YOUR GOAL -> Take the lines from the one with "Task: Click the" through the last line of the material below and write them out exactly, without any pictures.

**** EXTRACTED DATA

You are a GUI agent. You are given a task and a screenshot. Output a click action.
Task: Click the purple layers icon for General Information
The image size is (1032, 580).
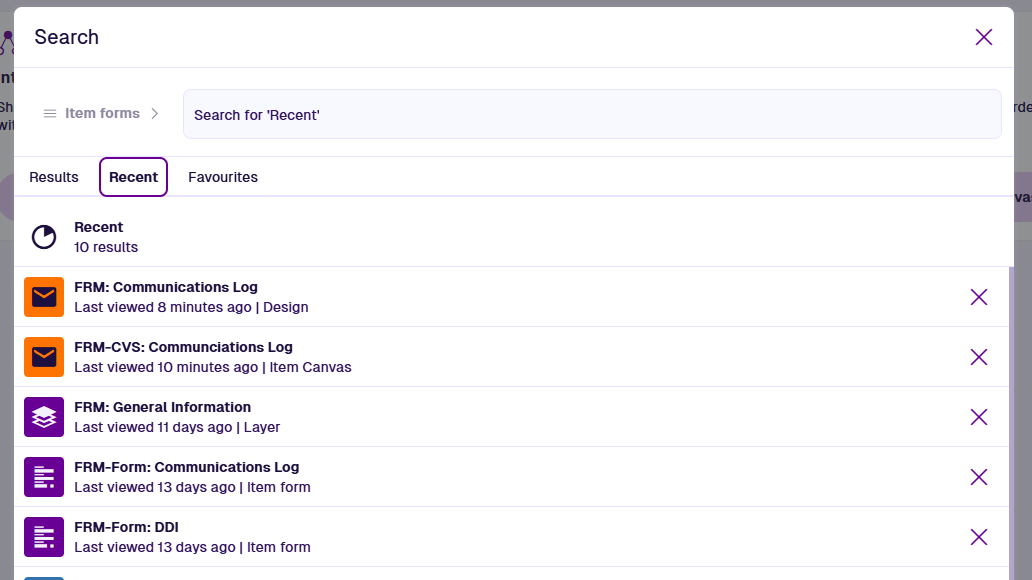coord(44,417)
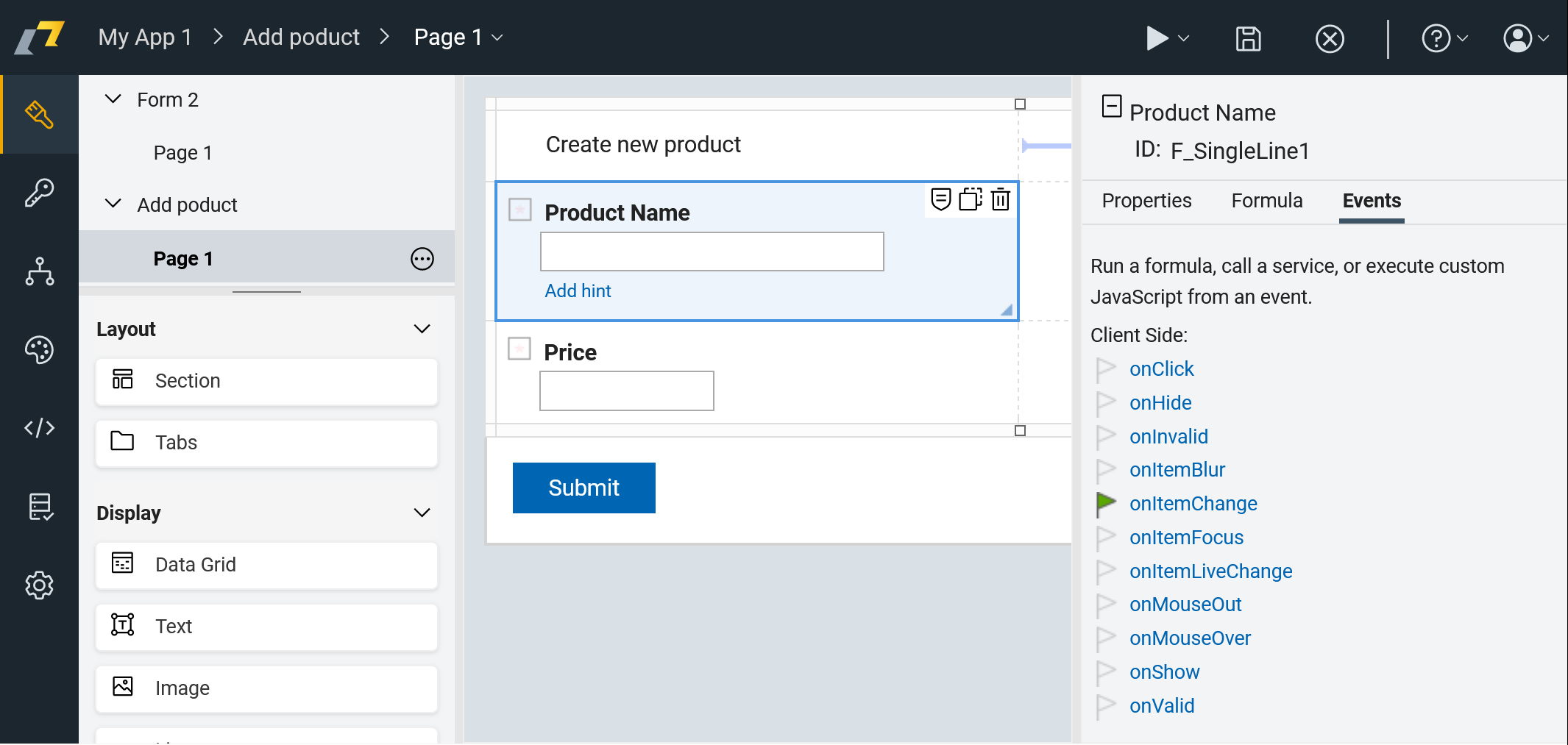Screen dimensions: 1568x745
Task: Delete Product Name field via trash icon
Action: click(1000, 199)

********

YOUR RESPONSE ->
Task: Click the purple layers icon for General Information
The image size is (1032, 580).
coord(44,417)
Screen dimensions: 1568x745
Task: Delete Product Name field via trash icon
Action: click(1000, 199)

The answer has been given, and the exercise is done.